Request for discussion: logging levels and when to use them

Syft, Grype, Grant, and other tools have several log levels available: error, warning, info, debug, and trace. The goal of this discussion is to help everyone (contributors, maintainers, people reading logs) know what is meant by each logging level and when to use them.

Also, when we’ve gotten feedback about logs, it’s usually that the logs are too noisy. There are also lots of places in the code where a given function gets called 1000s of times (e.g. once per file in the image, or once per file matching a specific glob in the image), and it’s especially important not to spam logs in those hot paths.
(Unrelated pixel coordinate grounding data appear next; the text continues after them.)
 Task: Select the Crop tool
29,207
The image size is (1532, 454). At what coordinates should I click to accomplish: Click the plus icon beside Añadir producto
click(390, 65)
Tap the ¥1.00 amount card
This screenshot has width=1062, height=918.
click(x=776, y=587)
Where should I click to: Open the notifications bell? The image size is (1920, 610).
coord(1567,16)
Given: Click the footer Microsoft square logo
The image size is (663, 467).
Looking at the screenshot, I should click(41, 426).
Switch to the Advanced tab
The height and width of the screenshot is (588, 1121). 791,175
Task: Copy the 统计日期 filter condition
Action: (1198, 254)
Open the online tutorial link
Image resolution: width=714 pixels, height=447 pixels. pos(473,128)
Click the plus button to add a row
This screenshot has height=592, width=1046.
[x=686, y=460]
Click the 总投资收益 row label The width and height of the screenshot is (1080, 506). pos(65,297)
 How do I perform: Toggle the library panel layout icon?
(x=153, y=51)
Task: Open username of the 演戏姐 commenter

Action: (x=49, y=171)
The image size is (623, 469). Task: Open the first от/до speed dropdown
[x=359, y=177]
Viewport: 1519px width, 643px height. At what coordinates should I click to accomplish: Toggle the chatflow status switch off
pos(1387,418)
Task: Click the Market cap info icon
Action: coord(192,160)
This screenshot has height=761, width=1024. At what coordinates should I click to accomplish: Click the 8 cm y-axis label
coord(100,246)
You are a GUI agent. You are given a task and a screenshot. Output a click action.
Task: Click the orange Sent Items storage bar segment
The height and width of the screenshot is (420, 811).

So to get to the point, what do the log levels mean:

  1. error - the requested action cannot be completed. For example, you asked Syft to scan a directory but there’s not a directory at that path. Usually the program should end.
  2. warn - the operation can continue, but the results will likely be wrong. You ran Grype on an image, but Grype doesn’t recognize the distro, so OS packages can’t be compared to the distro vendor’s vulnerability data, so Grype will probably miss things.
  3. info - useful information that doesn’t affect correctness.
  4. debug - useful for debugging - this would be helpful to someone trying to figure out why some data was / wasn’t included in the SBOM, like, “there’s no Group ID in these pom properties, so it’s time to start looking in the manifest file.”
  5. trace - trace the execution of the program, for even finer grained debugging.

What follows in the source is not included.